Effects of gut microbial metabolite trimethylamine N -oxide (TMAO) on platelets and endothelial cells

Abstract

Thrombotic events result from different pathologies and are the underlying causes of severe diseases like stroke or myocardial infarction. Recent basic research now revealed a link between food uptake, food conversion and gut metabolism. Gut microbial production of trimethylamine N-oxide (TMAO) from dietary nutrients like choline, lecithin and L-carnitine was associated with the development of cardiovascular diseases. Within this review we give a systematic overview about the influence of TMAO on blood components like platelets and endothelial cells which both are involved as key players in thrombotic processes. In summary, a mechanistic correlation between the gut microbiome, TMAO and cardiovascular diseases becomes obvious and emphasizes to the significance of the intestinal microbiome.

Keywords

Microbiome platelets endothelial cells atherosclerosis

1 Background

Thromboses can be caused by several factors like genetic disorders (defects known to predispose for thrombosis include the hemostatic system like APC-resistance, a point mutation in the prothrombin gene (g20210A) and deficiency of anticoagulant protein, protein S or antithrombinIII), tumors or external influences (e.g. immobilization, surgical procedures, heart failure, polyglobulia, compression, pregnancy, infectious diseases, obesity, cytostatic drugs, radiotherapy, contraceptives, etc.) which can show different symptoms [1, 2]. In many cases, however, a clear cause for the thrombosis cannot be determined.

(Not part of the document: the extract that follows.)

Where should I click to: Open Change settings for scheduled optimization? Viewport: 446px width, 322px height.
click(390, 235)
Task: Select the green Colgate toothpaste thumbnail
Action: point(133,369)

Recent findings from basic research point to a new link according to which both food intake and its metabolism in the intestinal tract can have an influence on cardiovascular risk factors and the development of thrombosis [3 –6]. The gut microbiome includes the entire intestinal habitat, including resident microorganisms (the microbiota) and their metabolic byproducts. The mechanisms by which the microbiome may play a role in the development of thromboses are however still poorly understood [7, 8]. Independently from the well-known cardiovascular risk factors like advancing age, hypertension, diabetes mellitus, dyslipidemia, obesity or lifestyle choices (i.e. smoking, physical activity, diet, etc.) the gut microbiota has recently also been shown to contribute to major cardiovascular events [9].

By eating fatty foods, we ingest larger amounts of the lipid phosphatidylcholine (PC) and L-carnitine, which - as soon as they reach the intestines - are metabolized to choline (C) by microbiota. Intestinal bacteria use the bacterial enzyme mTMA-lyase to metabolize it into gaseous trimethylamine (TMA).

TMA is absorbed in turn and travels via the portal circulation to the liver, where it is oxidized by flavin containing monoxygenases (FMOs), primarily FMO3 [10], to Trimethylamin-N-oxide (TMAO) [10 –12]. After 3 weeks of a choline provided diet in atherosclerosis-prone LDLR^–/– mice a substantial increase in circulating TMAO was observed [13].

In this review we summarize the status of studies on the influence of TMAO on platelets and endothelial cells.

2 Platelets

Animal or cell culture studies seem to hint to an influence of TMAO on different pathophysiological processes which are involved in the development of atherosclerotic diseases. Among those processes platelet activation and aggregation is an essential step in the genesis and propagation of atherothrombotic complications [14 –17]. Some groups hypothesized that the deleterious effects of TMAO might be due to its promotion of platelet aggregation [18 –22]. Zhu et al. examined the effect of physiologically relevant levels of exogenous TMAO (100μM vs. vehicle) on platelet activation by ADP or thrombin in platelet-rich plasma isolated from healthy volunteers with low levels of TMAO (<2.4μM) [22]. The study revealed that direct exposure of platelets to TMAO enhanced submaximal stimulus-dependent platelet activation from multiple agonists through augmented Ca2+ release from intracellular stores [22].

In addition, they raised plasma TMAO levels in mice using intraperitoneal TMAO injection, and quantified the in vivo thrombosis potential in a carotid artery injury model using fluorescently tagged platelets and intravital microscopy (100μM vs. normal saline). At the time of the carotid artery injury (2–h following TMAO i.p. injection), a more than 10-fold increase in plasma TMAO was observed. The rate of thrombus formation increased by TMAO and the occlusion time was significantly shorter in TMAO injected mice (p < 0.001).

Also, in an in vivo study, Zhu et al. proved whether dietary nutrients enhance TMAO generation and subsequently modulate platelet function and thrombosis potential in vivo [22]. To explore this possibility, mice were placed on a chemically defined diet comparable to normal chow (0.08% total choline) versus the same chemically defined diet supplemented with either TMAO (0.12%) or choline (1%) over six weeks. Plasma TMAO increased in mice provided dietary supplementation with either choline or TMAO. In parallel, ex vivo platelet aggregation induced by ADP stimulation was significantly increased in these groups (p = 0.0002). Consistently, in vivo thrombosis potential, as monitored by time to blood flow cessation in the carotid artery following FeCl3 injury, was shortened - indicating a more prothrombotic phenotype - in mice with heightened TMAO levels.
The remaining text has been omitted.